D’autres difficultés ainsi que des revirements des politiques publiques devraient avoir des incidences plus marquées sur les perspectives. La croissance mondiale devrait s’établir à 4,4 % cette année, soit un demi-point de pourcentage de moins que selon nos dernières prévisions, ce qui tient en grande partie à des révisions à la baisse appliquées aux États-Unis et à la Chine. S’agissant des États-Unis, cela s’explique par les incertitudes autour de l’adoption du programme budgétaire « Build Back Better » (Reconstruire en mieux), un retrait anticipé des mesures d’accompagnement monétaire exceptionnelles et la persistance des perturbations des approvisionnements. La révision à la baisse des prévisions pour la Chine tient au repli continu du secteur immobiliser et à une reprise plus lente que prévu de la consommation privée. Les perturbations des chaînes d’approvisionnement sont également à l’origine de révisions à la baisse pour d’autres pays, comme l’Allemagne. Nos prévisions indiquent que la croissance mondiale devrait ralentir et s’établir à 3,8 % en 2023. Le fait que ce taux soit supérieur de 0,2 point de pourcentage à celui projeté dans l’édition d’octobre 2021 des Perspectives de l’économie mondiale s’explique en grande partie par la reprise qui s’installera une fois desserrés les freins qui entravent actuellement la croissance.
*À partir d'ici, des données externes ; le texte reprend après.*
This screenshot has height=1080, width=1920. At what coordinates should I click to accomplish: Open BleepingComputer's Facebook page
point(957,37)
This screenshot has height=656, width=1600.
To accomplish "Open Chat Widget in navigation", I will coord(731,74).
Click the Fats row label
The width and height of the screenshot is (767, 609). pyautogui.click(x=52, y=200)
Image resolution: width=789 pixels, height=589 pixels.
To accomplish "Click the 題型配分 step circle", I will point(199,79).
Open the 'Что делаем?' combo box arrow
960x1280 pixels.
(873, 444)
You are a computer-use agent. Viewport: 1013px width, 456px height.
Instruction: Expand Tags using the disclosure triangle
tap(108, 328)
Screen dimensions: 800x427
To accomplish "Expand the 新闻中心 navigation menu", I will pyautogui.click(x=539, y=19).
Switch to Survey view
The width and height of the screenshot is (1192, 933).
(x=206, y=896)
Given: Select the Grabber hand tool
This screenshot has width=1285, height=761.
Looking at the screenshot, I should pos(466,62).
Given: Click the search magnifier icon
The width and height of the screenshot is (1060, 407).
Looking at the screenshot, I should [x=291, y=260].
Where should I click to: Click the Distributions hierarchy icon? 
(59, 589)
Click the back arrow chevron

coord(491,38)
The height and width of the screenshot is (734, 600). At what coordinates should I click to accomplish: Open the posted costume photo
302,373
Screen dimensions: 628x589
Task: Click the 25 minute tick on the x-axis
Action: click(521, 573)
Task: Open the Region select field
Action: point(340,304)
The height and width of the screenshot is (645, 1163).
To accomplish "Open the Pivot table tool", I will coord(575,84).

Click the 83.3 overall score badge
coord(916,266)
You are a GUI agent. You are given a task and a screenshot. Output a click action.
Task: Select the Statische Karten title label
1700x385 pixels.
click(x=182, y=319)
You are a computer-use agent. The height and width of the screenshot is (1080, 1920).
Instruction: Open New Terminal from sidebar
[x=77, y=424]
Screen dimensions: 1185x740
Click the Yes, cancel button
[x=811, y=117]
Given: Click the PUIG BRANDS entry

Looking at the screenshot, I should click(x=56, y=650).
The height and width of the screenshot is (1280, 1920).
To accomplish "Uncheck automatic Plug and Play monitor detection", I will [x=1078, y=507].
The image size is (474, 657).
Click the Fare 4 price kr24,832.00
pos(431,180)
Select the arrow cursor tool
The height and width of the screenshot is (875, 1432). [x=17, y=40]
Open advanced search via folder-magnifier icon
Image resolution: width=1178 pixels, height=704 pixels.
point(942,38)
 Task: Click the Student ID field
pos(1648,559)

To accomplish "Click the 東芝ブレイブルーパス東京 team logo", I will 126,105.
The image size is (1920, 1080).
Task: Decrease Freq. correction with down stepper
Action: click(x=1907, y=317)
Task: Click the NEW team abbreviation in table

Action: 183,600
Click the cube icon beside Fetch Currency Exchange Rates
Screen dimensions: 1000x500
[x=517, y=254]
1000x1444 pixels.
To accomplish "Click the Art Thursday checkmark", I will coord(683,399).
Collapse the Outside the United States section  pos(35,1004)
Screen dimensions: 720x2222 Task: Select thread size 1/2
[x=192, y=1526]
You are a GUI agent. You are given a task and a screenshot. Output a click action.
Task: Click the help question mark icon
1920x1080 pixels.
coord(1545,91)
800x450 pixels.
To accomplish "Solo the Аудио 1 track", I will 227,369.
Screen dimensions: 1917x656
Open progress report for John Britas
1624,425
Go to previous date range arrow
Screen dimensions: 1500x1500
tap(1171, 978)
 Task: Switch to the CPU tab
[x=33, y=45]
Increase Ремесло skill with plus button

Estimant que les fortes pressions sur les prix devraient persister plus longtemps, nous avons revu à la hausse les prévisions d’inflation de 2022 pour les pays avancés ainsi que pour les pays émergents et les pays en développement. Les déséquilibres entre l’offre et la demande devraient s’atténuer en 2022 compte tenu de l’amélioration des approvisionnements anticipée par le secteur industriel, car la demande se rééquilibrera progressivement au profit des services et les mesures de soutien exceptionnelles seront supprimées. De plus, l’augmentation des prix l’énergie et des produits alimentaires devrait suivre un taux plus modéré en 2022, sur la base des marchés à terme. En partant du principe que les anticipations d’inflation resteront ancrées, l’inflation devrait donc s’estomper en 2023.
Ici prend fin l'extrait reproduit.